You will say, look at their bodies. The body knows.
And it’s true, they were small and fluffy
and Jeff Goldblum was nowhere to be seen
and the place swam in waves of oily heat
and I could walk the dimensions of their universe
and the walls would be so easy to knock down—
walls always are—but bodies do not know
anything. They remember, and they imagine.
The day I saw a thousand dinosaurs, I knelt
in the soft mulch and whispered their history
and saw a raptor light come into their being,
which is to say, emerge from forgetting
as I once did. I know from whence I came.
I tore the stuffing out of a bus seat with my teeth
when the memories first transformed me,
and after that I saw the borders of my world
and laughed at their crude lines thinking
they knew the limits of my flesh.
Only carnage can come from such certainty.
I am never what I expect myself to be,
one day a man, the next a prehistoric dream.
If this is true of the cosmos, we must worry
what ours recalls, what it might still invent,
what was lost.

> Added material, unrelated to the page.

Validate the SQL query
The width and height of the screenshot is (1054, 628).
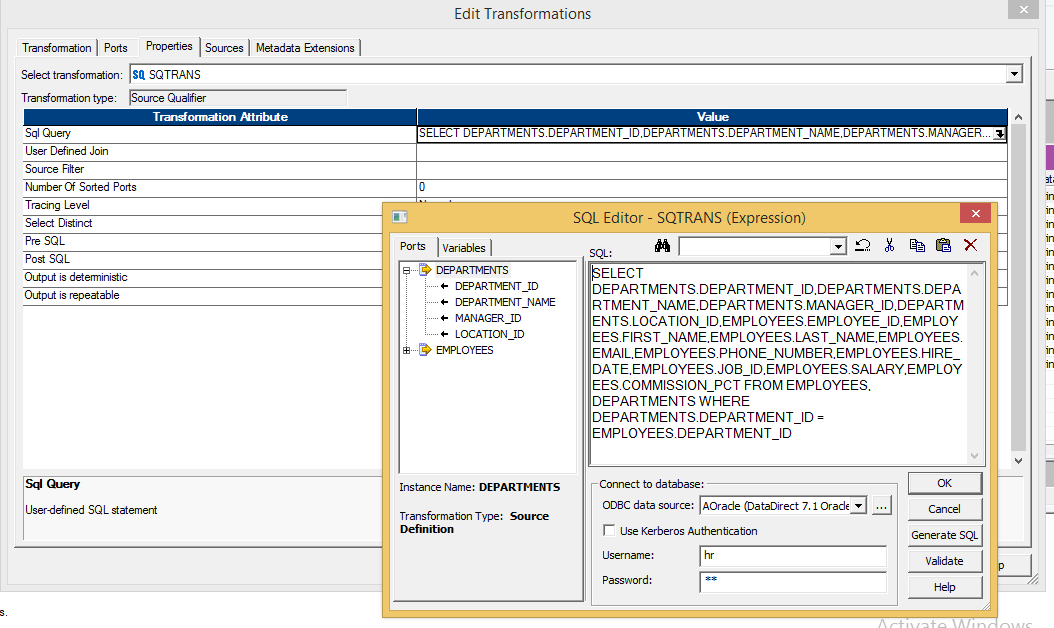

It could be legendary,
a vicious animal or something small
enough to survive whatever is coming.

Suppositions


I said I would study the world and all
its subtle variations of which I am one
deviant, one devotee of disasters & small
triumphs like waking like swallowing
anger as it angles up the throat a hook
to spear flesh, to yank another into void.
I want an ode to the mundane only glory
keeps veiling even my mother’s ash
tray, a cracked slab she either stole
from an ancient temple or was gifted
by a man bamboozled by a boutique store.
It is a glory that flickers. A glory ghosted.
Sometimes I lick around the coffee cup
lapping up the omens before they’re read
and summon onto my tongue the sorrow
that made everything possible. I suppose
I sound religious. I suppose I am doomed
to finding angels on my shoulders anyway
I struggle to shield them from the rain.
Nobody needs my hands raised as shield
yet I keep raising them. The expected blow
always hits exposed bone. I leave the city
where beached angels gleam enormous,
blowholes sputtering a final fitful prayer.
I would have spared them the suffocation
of faith once, but no longer, bodied
as I am with everyone I forgot to look after.
I said I would study the world, not love it.
I walked away from the landed celestials,
who even dying were so full they could explode
and at any minute feed generations of bird, fish,
crab. This is the measure of holiness, I suppose
how much we can give at our last.

 
 

About the author

Omar Sakr is an Arab Australian poet from Western Sydney. His work has been published in English, Arabic, and Spanish, in numerous journals and anthologies. His debut collection, These Wild Houses (Cordite 2017), was shortlisted for the Judith Wright Calanthe award.